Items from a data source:
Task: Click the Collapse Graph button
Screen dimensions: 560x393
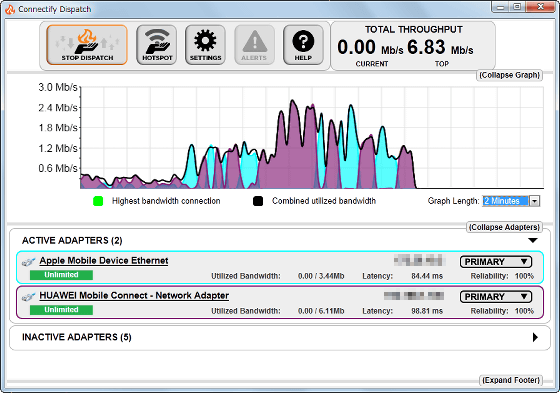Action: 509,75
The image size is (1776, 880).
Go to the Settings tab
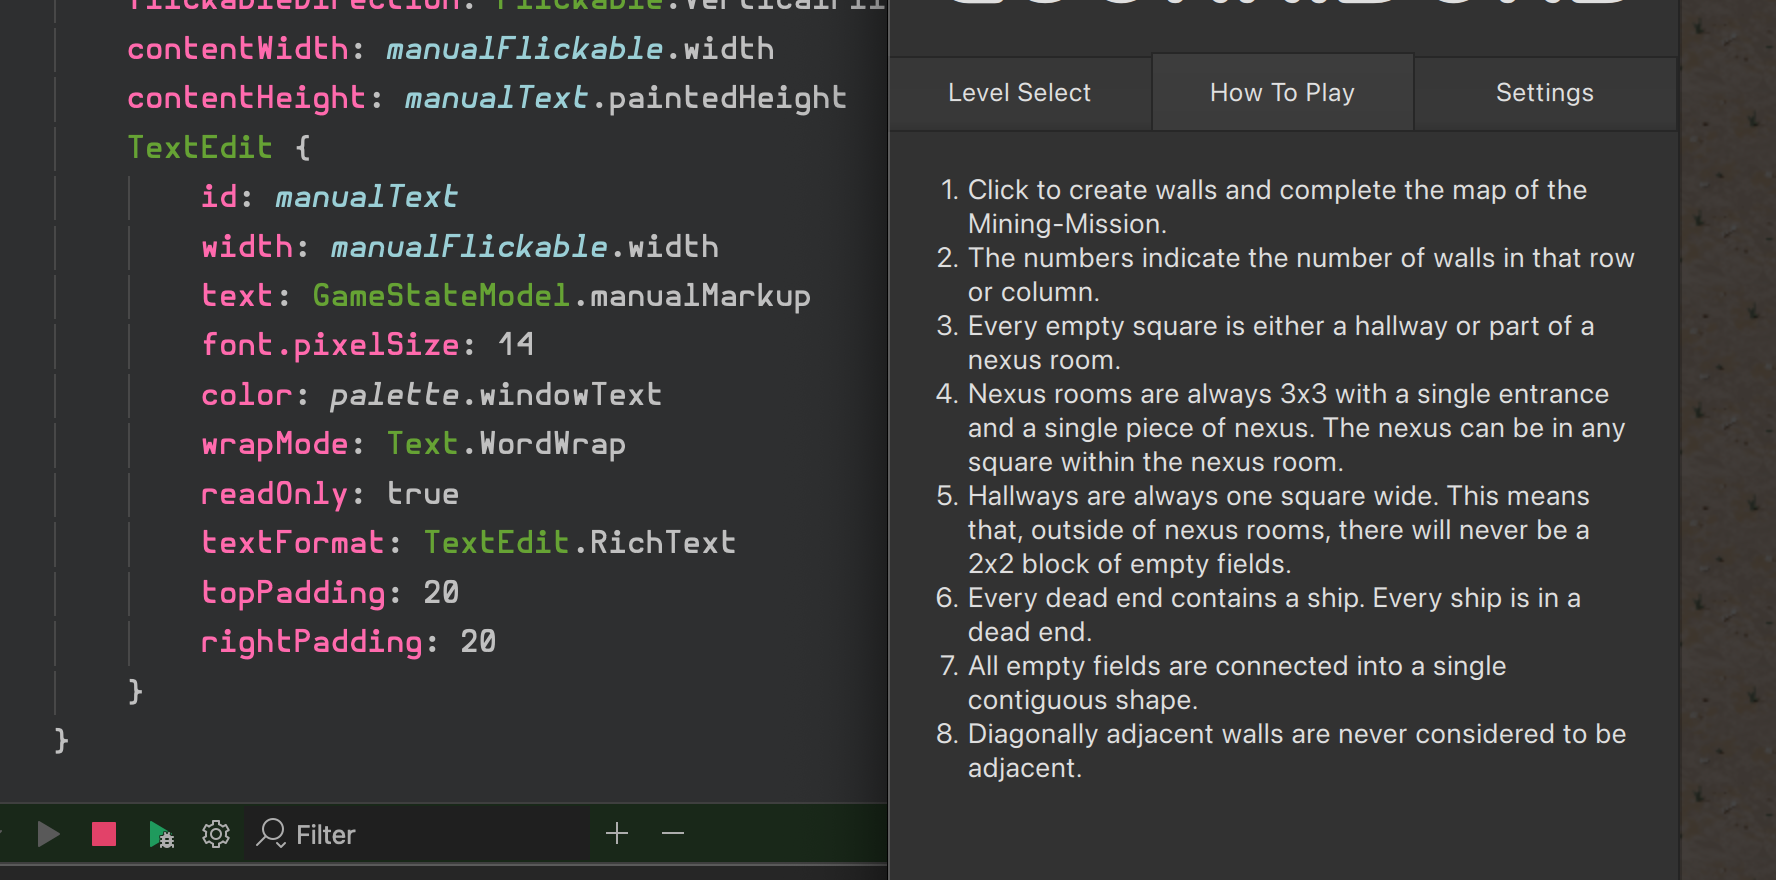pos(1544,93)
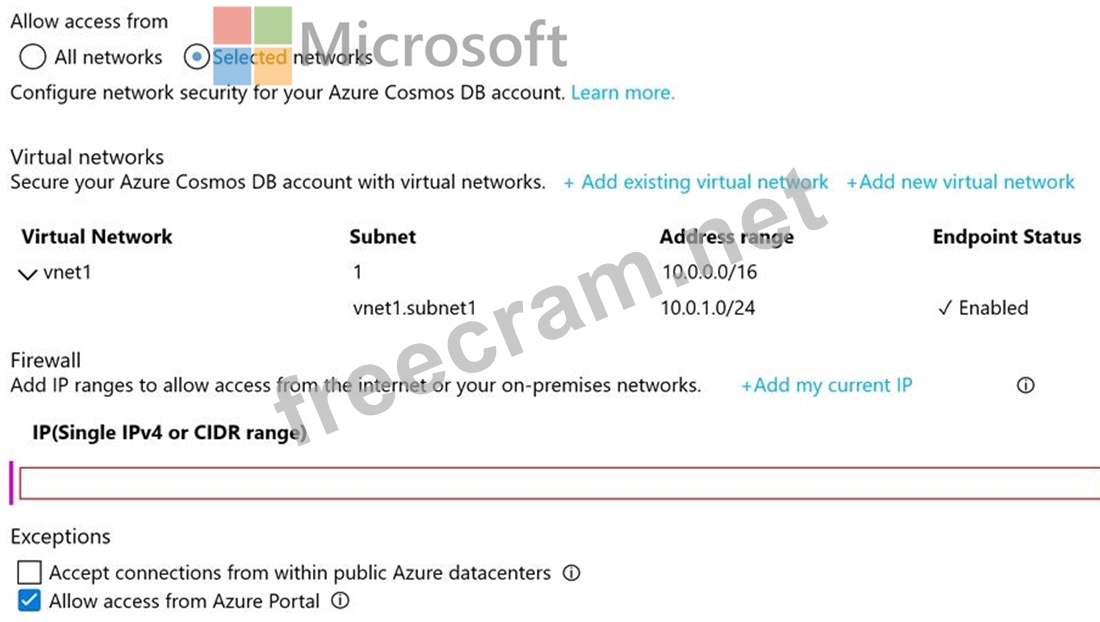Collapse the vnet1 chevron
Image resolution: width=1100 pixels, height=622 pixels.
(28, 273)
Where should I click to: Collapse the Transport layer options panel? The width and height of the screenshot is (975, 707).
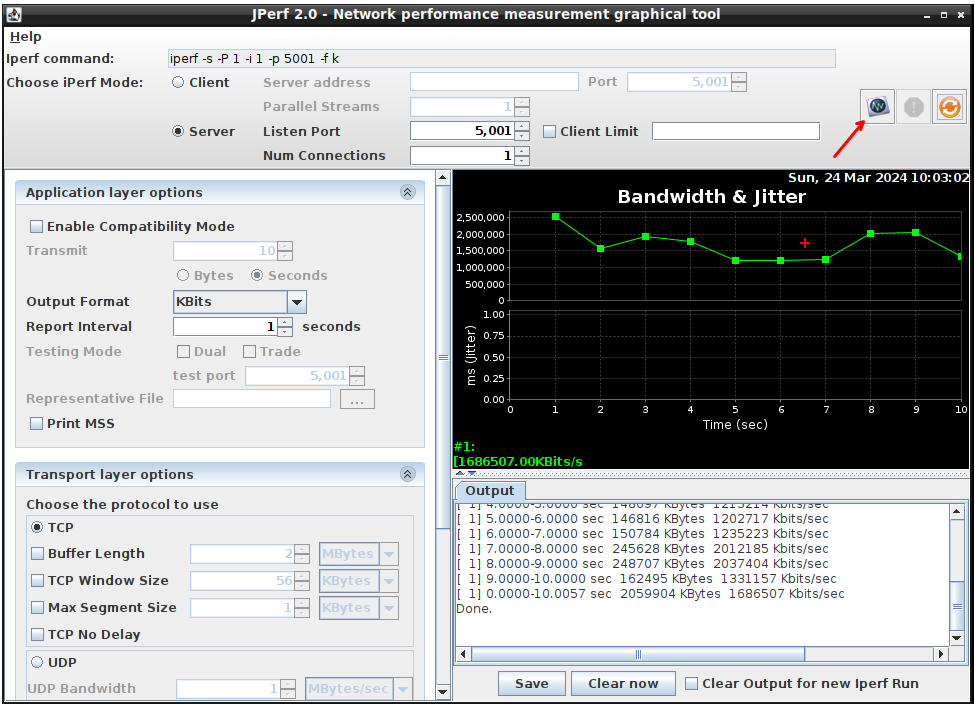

WORK TO COMPLETE → Could you transcribe the records above exactly, leaving out any pictures?

RESPONSE BOX →
Task: Click the Collapse Graph button
Screen dimensions: 560x393
Action: 509,75
The image size is (1776, 880).
Go to the Settings tab
pos(1544,93)
Collapse the vnet1 chevron
Image resolution: width=1100 pixels, height=622 pixels.
(28, 273)
Where should I click to: Collapse the Transport layer options panel? The width and height of the screenshot is (975, 707).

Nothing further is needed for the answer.